Can't you just eat? Eating is fun. The rest of it sounds like torture. (And I'm an extrovert.)
posted by cyndigo at 11:57 AM on November 17, 2010 [2 favorites]


Make it optional, and make it clear that anyone who doesn't want to come doesn't have to, and no one will look down on them for it. If you want the people who are there to have a good time, tell people who don't like this sort of thing that they're welcome to skip it and take the equivalent amount of time off as personal time. (I say this as someone who has been accused of ruining a party for others because I was required to go and then refused to participate in what I considered to be insipid party games.) Let it be a party for people who actually enjoy this kind of party.
posted by decathecting at 11:58 AM on November 17, 2010


As someone whose office is full of middle-aged game-playing types, I have to agree with cyndigo, I dread our office "party" (which is a mid-day potluck with awful games like secret santa and yankee swaps) for months. Please don't subject people who don't want to do this sort of thing to this sort of thing.
posted by brainmouse at 11:58 AM on November 17, 2010


Best answer: If you have to do something (and I hate these sort of enforced fun times), why not some sort of brain-teaser contest, ala game shows, with special engineer type questions?

Or show a movie.
posted by Ideefixe at 12:04 PM on November 17, 2010


Best answer: My engineering firm has been pretty entertaining with little activities. We had a cubicle-decorating contest last year with some impressive results. My colleague and I won because our supervisor looks just like Santa, so we decorated his cubicle like santa's office, and we were his elves (the detail we went into was impressive). The Mechanical engineers did their area as the Workshop, with the baby toys department, the Games department, the sporting department, gift-wrapping department, etc. They did theirs all together one Friday evening with a good supply of beer to keep them going. Engineers can be pretty innovative with their decorating techniques. And you get pics of it all to show at the potluck, for a laugh.

Our HR girls have also been amazing at finding office-olympics kinds of games to play, like rubber-band shooting galleries, stacking golf-balls (that was kind of slow), kleenex-box curling, etc. They had to have found those online somewhere.
posted by lizbunny at 12:04 PM on November 17, 2010 [1 favorite]


1) Yes, make it super-optional.
2) Build the tallest structure out of [holiday-related knickknacks].
posted by phunniemee at 12:05 PM on November 17, 2010


At the last office potluck I went to, we played board and card games. Just simple ones like Uno, Scrabble Slam, Guess Who, and even Candy Land.

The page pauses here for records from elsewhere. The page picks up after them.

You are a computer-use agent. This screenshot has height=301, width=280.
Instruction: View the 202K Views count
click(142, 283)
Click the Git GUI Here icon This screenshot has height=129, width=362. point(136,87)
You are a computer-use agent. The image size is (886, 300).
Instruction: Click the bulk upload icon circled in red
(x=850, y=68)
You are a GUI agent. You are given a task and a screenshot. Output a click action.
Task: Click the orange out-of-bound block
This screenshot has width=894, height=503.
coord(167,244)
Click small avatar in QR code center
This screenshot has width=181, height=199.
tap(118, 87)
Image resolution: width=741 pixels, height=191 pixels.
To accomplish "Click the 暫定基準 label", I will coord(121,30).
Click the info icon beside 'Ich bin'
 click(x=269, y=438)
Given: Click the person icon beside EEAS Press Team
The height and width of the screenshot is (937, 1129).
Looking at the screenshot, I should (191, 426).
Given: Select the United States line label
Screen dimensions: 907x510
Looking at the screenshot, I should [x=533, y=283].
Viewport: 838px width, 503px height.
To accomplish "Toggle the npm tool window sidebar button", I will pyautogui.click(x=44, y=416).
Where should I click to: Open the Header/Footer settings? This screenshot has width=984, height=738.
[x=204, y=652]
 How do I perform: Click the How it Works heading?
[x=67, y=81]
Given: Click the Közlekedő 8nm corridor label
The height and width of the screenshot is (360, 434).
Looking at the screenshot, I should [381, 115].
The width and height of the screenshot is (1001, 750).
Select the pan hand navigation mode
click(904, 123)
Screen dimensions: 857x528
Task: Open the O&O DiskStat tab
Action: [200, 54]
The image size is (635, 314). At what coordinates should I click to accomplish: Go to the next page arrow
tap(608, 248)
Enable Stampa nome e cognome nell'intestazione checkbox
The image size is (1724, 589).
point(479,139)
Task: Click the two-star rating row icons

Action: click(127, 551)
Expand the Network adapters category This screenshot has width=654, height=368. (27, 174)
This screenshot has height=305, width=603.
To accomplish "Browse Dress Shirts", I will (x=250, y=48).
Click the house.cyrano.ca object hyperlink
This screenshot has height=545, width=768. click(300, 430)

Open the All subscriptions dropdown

Every table had a game on it and people could pick which table/game they wanted. Some tables didn't have games, so people who just wanted to eat and talk could sit there or they could watch others play.
posted by erloteiel at 12:09 PM on November 17, 2010


Response by poster: Thanks for the ideas so far. I should mention that all of this is definitely optional, so much so that people usually just grab the food and head straight back to their desks. Even the games were not played in person - people would just email their answers to trivia questions, etc, to a coordinator.
posted by Dragonness at 12:17 PM on November 17, 2010


Best answer: For a staff retreat, I once asked each of my employees to send me a fact that no one else would have known about them, and then compiled them into a quiz. People had to guess who was whom, and it turned out to be surprisingly fun (I loved hearing people giggle when they started to read the list, then surreptiously look around to see who could possibly fit each claim to fame.) For example...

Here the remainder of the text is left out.